# Instructions for the task
Output the data below exactly, images excluded.
= Beginning of Section =
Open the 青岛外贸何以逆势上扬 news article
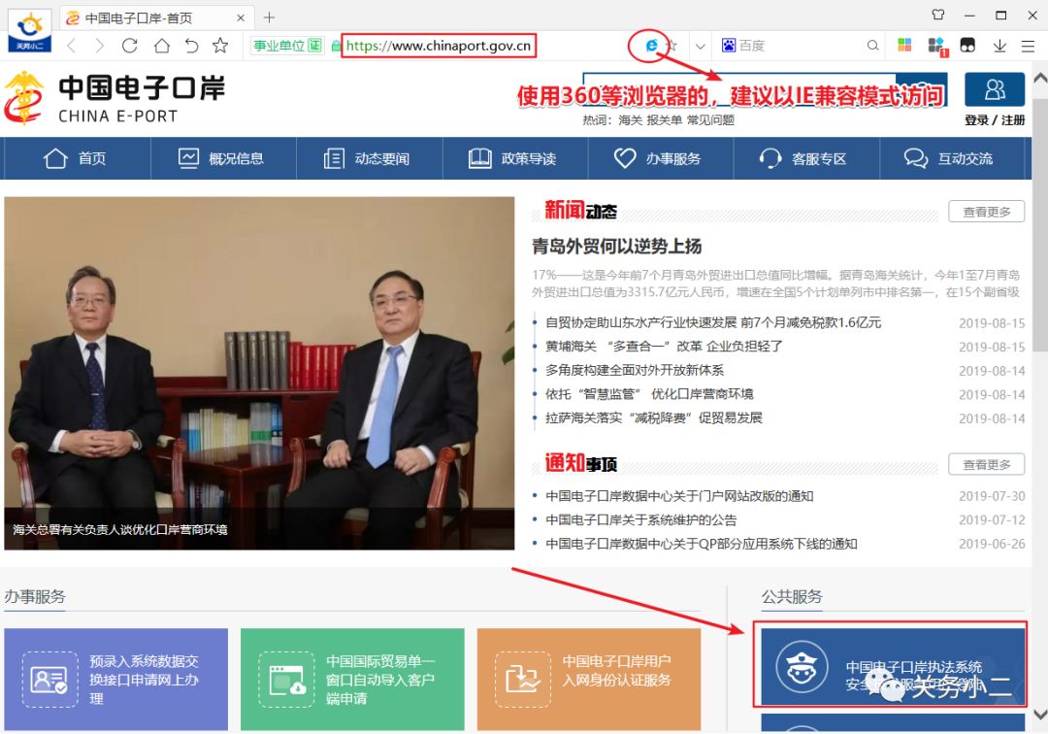 pos(617,246)
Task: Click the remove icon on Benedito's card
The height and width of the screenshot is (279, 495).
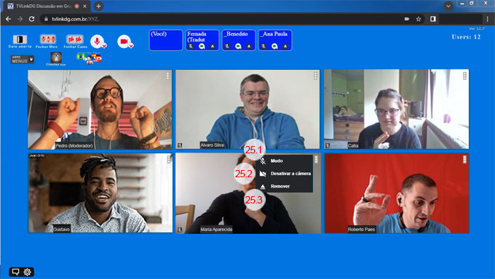Action: click(249, 47)
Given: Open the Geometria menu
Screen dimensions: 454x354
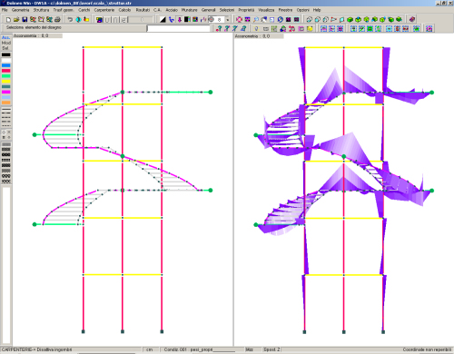Looking at the screenshot, I should coord(20,10).
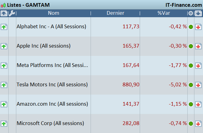
Task: Click red down arrow icon in Apple row
Action: 198,46
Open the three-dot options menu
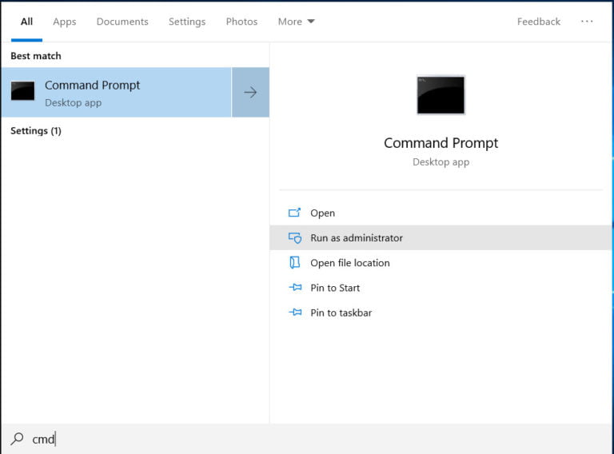614x454 pixels. (587, 22)
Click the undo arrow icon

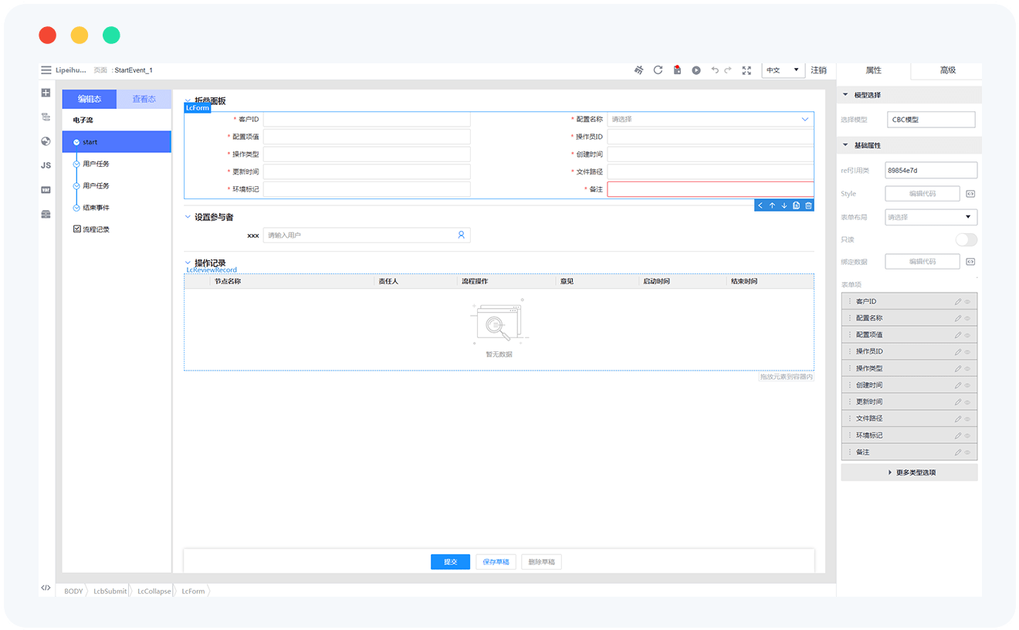click(715, 70)
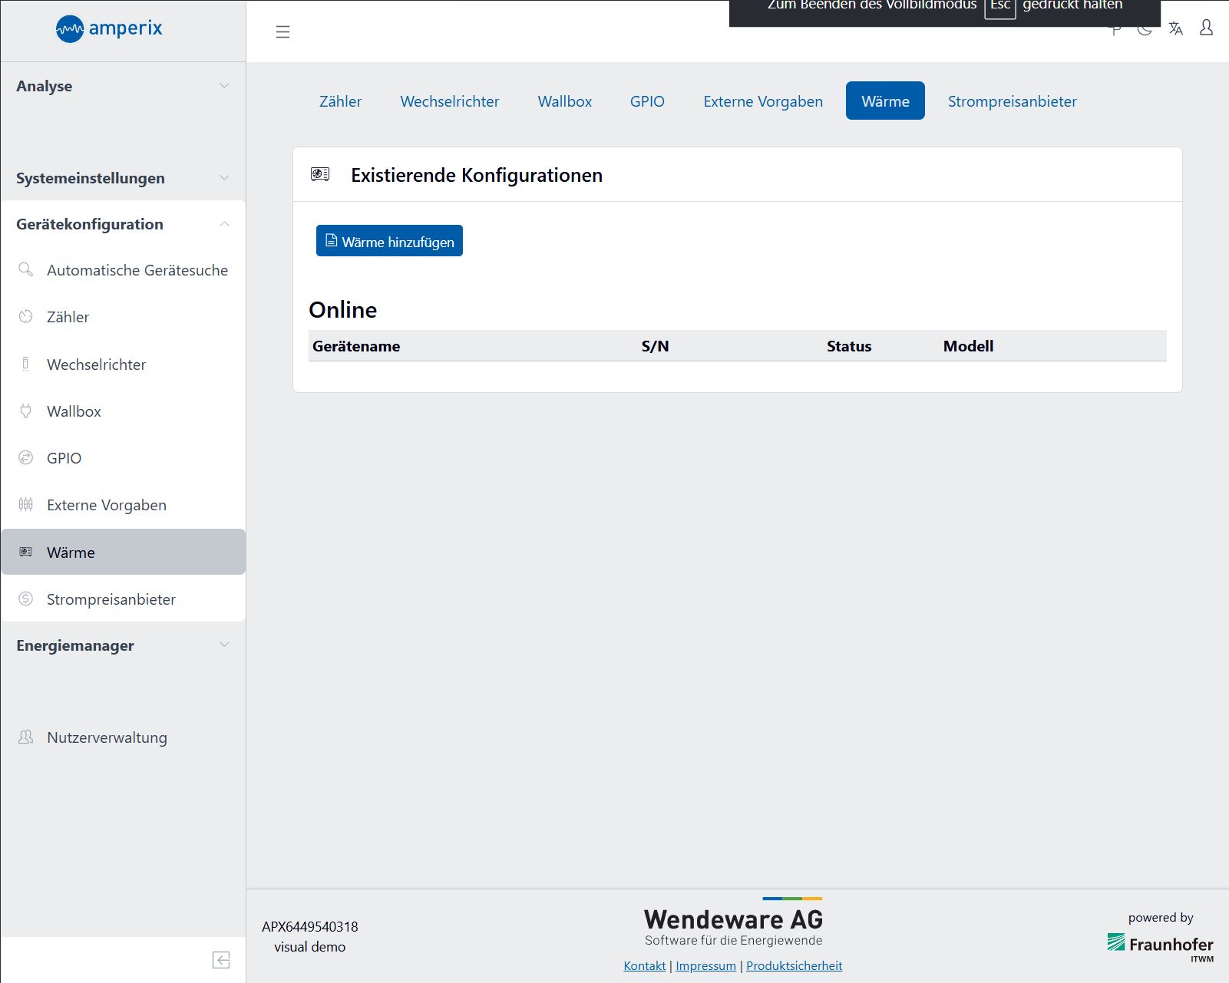Viewport: 1229px width, 983px height.
Task: Collapse the Gerätekonfiguration section
Action: coord(123,224)
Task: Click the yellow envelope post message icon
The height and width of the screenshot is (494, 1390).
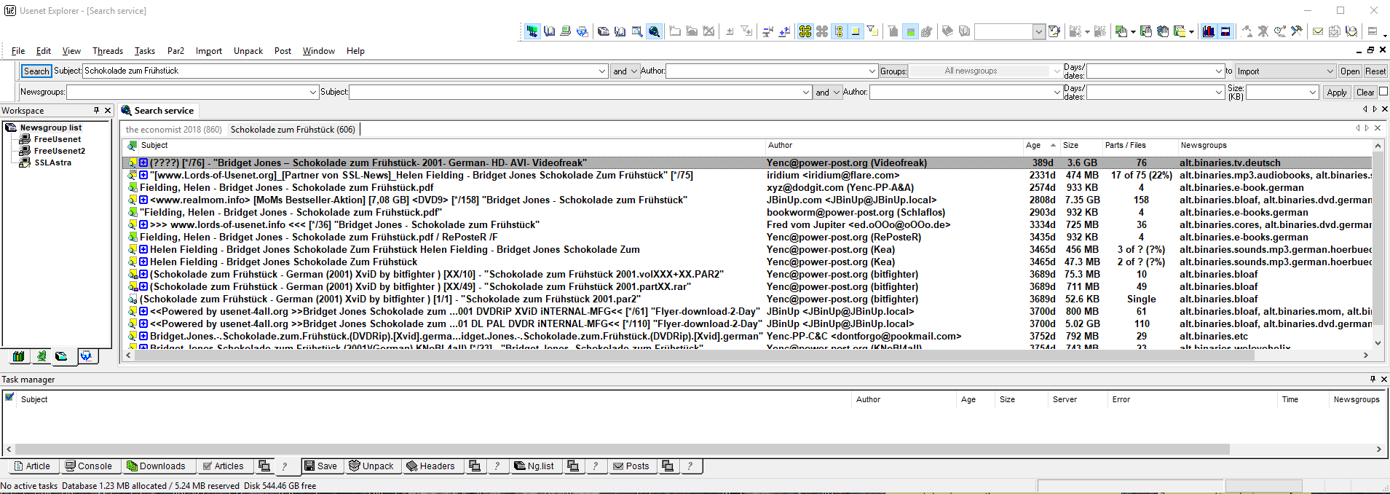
= End of Section =
# Exercise response
Open the 青岛外贸何以逆势上扬 news article
 pos(617,246)
Task: Click the remove icon on Benedito's card
The height and width of the screenshot is (279, 495).
Action: click(249, 47)
Given: Open the Geometria menu
Screen dimensions: 454x354
Looking at the screenshot, I should coord(20,10).
Task: Click red down arrow icon in Apple row
Action: 198,46
Open the three-dot options menu
614x454 pixels. (587, 22)
Click the undo arrow icon

click(715, 70)
Viewport: 1229px width, 983px height.
Task: Collapse the Gerätekonfiguration section
Action: coord(123,224)
Task: Click the yellow envelope post message icon
The height and width of the screenshot is (494, 1390).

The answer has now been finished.